§ **Given text**
But wearables are only part of the story. Implanted cardiac devices like pacemakers and defibrillators offer a different kind of window into the heart — one that’s steady, continuous, and remarkably rich. Some patients have decades of rhythm data stored inside their devices, recording their heartbeats across life events, health changes, and aging.

To Rosman, these vast archives of rhythms and behaviors are an opportunity. Her team is building AI-powered software that can analyze data from both wearables and implants, learning to predict who is at risk for stroke or heart failure and which treatments might help most.

“Then the patient and doctor can sit down together and weigh the risks and benefits of each option,” Rosman says. “Eventually, we’d like to include cost data, because medications can be very expensive.”

Her team is now navigating the patent process for two machine‑learning algorithms — one designed to help prevent stroke, the other to guide heart‑failure care. They’re also leading clinical trials to examine how wearables affect patient psychology and health outcomes. These steps move toward the same goal: a future where data empowers patients rather than overwhelms them.

§ **Exercise instructions**
**1)** Transcribe everything in the cardiac data text from "Her team is now" down to "than overwhelms them.".
**2)** According to the cardiac data text, what are the two machine-learning algorithms going through the patent process designed to do?

§ **Records**
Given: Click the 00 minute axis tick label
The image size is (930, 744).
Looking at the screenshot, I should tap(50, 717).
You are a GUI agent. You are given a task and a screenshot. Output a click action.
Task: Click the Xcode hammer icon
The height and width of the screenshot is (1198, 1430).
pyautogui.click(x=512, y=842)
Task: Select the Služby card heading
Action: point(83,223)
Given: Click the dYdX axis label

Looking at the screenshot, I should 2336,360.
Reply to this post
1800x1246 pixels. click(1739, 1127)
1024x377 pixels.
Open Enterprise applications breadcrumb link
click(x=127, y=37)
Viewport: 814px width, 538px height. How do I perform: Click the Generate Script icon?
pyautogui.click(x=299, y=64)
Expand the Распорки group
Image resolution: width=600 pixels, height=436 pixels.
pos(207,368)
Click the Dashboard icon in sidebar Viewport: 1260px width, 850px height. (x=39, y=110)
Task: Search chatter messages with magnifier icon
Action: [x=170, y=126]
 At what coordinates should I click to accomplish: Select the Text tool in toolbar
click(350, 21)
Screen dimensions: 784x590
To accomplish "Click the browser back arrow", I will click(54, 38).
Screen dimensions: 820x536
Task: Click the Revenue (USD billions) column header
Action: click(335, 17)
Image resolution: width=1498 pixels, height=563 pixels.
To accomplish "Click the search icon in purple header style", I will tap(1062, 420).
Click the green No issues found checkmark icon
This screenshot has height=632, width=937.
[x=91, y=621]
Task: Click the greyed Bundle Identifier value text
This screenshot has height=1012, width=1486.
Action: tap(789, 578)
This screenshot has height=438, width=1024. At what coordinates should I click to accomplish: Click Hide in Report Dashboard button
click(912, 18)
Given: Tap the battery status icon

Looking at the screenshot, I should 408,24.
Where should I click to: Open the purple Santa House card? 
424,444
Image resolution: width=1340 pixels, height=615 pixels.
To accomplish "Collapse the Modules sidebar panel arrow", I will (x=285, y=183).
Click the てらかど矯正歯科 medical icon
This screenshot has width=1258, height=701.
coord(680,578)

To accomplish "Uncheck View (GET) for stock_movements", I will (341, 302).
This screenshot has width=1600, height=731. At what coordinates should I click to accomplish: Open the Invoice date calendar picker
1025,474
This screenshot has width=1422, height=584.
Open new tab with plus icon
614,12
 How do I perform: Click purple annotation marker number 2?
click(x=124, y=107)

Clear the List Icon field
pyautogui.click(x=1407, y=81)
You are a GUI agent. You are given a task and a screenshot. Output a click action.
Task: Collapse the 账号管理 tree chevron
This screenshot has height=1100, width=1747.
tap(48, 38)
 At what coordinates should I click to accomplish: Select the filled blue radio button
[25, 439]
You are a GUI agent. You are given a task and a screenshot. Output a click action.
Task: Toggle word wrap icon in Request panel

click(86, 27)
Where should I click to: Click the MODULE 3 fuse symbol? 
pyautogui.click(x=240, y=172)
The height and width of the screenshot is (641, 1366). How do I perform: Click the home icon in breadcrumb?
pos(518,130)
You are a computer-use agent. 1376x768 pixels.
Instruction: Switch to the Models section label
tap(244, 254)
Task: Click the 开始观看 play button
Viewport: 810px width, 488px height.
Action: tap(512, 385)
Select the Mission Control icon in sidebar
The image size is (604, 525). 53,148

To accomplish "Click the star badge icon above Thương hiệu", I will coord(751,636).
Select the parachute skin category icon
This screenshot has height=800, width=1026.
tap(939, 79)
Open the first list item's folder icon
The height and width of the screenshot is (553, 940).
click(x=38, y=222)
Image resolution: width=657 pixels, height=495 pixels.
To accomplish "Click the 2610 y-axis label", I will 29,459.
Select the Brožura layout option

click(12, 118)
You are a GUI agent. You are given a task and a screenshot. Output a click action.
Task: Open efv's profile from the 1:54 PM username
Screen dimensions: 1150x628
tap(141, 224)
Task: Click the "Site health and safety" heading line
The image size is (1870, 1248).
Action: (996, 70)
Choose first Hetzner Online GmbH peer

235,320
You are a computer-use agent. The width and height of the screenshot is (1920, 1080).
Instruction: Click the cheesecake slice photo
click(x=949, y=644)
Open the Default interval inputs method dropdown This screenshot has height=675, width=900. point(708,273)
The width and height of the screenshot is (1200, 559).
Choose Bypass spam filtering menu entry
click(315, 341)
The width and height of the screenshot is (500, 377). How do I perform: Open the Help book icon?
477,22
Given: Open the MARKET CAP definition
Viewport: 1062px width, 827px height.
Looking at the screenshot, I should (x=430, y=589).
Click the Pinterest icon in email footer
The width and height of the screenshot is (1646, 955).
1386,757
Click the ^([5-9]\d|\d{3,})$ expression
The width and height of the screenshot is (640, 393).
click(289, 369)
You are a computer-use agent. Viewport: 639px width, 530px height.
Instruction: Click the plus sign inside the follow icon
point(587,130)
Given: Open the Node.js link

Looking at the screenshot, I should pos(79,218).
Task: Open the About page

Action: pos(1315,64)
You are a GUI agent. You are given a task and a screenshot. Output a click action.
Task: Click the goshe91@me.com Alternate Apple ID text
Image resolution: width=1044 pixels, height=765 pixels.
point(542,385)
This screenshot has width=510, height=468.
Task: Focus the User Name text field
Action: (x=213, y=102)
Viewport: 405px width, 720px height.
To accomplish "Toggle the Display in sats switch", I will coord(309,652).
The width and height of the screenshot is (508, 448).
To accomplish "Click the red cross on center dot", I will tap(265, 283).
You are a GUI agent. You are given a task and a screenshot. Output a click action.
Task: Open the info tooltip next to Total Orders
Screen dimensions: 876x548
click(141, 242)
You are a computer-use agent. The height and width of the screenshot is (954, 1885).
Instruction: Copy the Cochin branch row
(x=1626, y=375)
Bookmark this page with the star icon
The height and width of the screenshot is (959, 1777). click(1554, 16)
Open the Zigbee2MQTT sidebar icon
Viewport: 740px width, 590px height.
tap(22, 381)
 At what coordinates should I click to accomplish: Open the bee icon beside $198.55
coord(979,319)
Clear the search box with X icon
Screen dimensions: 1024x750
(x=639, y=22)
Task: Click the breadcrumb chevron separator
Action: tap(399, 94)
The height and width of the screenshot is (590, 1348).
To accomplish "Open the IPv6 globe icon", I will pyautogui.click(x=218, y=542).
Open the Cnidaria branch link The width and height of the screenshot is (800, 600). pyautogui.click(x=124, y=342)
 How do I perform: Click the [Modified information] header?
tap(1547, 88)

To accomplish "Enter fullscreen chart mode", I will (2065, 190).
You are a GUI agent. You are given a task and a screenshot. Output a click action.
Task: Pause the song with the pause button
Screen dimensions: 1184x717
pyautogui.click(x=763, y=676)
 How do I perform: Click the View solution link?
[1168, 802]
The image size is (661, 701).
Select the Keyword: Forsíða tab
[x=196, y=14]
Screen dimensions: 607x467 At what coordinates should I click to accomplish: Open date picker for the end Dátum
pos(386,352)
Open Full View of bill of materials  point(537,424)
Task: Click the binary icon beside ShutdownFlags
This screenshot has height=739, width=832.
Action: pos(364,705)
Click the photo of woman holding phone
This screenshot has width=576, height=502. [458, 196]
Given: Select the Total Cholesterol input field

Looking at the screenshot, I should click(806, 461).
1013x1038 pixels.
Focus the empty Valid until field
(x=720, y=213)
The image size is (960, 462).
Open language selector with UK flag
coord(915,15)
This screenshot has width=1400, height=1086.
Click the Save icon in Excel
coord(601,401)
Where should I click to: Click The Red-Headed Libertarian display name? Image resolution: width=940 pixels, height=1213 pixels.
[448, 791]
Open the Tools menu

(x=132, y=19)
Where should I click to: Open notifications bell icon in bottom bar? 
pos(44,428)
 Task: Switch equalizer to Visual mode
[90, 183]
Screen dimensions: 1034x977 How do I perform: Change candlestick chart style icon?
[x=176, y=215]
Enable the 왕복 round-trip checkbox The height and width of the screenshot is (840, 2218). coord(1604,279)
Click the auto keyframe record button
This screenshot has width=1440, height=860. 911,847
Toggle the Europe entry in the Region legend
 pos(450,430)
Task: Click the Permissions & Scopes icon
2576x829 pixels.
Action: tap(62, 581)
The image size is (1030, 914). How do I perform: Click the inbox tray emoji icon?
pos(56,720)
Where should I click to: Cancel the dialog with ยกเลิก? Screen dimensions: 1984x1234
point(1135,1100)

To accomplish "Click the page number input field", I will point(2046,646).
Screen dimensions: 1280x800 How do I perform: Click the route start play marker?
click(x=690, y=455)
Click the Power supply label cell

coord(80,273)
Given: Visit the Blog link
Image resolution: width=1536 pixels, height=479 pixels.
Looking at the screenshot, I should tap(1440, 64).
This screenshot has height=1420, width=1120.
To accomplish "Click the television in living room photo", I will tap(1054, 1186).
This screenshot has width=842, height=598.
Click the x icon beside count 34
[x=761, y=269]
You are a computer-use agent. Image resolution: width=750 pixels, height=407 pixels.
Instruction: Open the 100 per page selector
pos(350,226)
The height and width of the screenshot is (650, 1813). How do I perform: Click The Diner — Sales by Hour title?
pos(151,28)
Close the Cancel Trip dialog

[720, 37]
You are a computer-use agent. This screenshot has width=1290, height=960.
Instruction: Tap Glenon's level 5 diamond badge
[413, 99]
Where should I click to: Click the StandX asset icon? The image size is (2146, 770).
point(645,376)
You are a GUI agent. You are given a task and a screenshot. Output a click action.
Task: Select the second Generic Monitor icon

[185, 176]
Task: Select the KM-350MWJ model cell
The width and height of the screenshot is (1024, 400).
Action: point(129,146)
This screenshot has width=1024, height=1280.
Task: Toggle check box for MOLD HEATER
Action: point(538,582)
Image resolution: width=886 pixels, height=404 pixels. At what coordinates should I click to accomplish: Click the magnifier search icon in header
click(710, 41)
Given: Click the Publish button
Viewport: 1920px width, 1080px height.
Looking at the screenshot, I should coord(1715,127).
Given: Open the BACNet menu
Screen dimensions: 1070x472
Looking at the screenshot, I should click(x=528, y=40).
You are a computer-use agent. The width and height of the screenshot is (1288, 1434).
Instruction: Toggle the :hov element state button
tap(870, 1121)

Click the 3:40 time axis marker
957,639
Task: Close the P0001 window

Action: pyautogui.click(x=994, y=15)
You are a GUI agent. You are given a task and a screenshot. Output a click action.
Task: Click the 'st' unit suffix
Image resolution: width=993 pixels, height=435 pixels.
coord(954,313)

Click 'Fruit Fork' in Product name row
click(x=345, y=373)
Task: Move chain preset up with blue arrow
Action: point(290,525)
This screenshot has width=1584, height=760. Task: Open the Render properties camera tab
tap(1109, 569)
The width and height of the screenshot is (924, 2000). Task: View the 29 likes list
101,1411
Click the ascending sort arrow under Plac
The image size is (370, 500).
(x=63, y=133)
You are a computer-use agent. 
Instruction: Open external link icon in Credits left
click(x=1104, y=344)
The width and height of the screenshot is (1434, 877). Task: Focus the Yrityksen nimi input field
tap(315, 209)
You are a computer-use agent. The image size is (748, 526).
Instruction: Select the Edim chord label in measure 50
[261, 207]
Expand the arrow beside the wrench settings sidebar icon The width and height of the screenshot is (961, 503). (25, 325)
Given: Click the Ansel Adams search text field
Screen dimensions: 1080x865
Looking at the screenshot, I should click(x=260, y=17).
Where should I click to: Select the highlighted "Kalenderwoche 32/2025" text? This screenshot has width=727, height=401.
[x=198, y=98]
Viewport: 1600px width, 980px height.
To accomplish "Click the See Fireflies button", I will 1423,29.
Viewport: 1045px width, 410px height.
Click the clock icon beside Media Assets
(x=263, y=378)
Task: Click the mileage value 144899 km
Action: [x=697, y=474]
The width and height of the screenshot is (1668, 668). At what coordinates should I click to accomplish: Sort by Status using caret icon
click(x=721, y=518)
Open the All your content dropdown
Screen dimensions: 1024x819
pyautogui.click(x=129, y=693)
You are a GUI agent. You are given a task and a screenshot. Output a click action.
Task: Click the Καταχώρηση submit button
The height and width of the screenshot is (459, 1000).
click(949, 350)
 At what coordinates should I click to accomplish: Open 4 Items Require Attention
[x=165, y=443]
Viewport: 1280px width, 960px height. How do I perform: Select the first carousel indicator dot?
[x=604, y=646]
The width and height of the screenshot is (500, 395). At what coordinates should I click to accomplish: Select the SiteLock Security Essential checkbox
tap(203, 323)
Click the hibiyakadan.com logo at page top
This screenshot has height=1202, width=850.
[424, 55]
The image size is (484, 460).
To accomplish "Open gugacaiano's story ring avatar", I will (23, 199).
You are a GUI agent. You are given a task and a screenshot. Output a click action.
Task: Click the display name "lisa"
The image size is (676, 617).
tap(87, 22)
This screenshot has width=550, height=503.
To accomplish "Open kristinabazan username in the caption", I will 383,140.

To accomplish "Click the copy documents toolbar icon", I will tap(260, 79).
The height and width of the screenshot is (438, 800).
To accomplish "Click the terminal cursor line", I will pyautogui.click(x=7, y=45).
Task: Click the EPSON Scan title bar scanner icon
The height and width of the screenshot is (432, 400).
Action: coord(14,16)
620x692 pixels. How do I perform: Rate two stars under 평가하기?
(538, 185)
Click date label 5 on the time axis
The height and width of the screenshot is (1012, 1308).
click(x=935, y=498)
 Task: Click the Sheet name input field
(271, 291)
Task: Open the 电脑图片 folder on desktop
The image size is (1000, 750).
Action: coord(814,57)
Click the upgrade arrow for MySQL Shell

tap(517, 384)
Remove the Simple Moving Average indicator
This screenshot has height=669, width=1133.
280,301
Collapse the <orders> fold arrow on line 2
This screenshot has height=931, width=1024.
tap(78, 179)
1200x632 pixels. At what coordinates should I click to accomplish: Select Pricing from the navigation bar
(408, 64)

§ **Answers to this exercise**
**1)**
Her team is now navigating the patent process for two machine‑learning algorithms — one designed to help prevent stroke, the other to guide heart‑failure care. They’re also leading clinical trials to examine how wearables affect patient psychology and health outcomes. These steps move toward the same goal: a future where data empowers patients rather than overwhelms them.

**2)** One is designed to help prevent stroke, and the other to guide heart-failure care.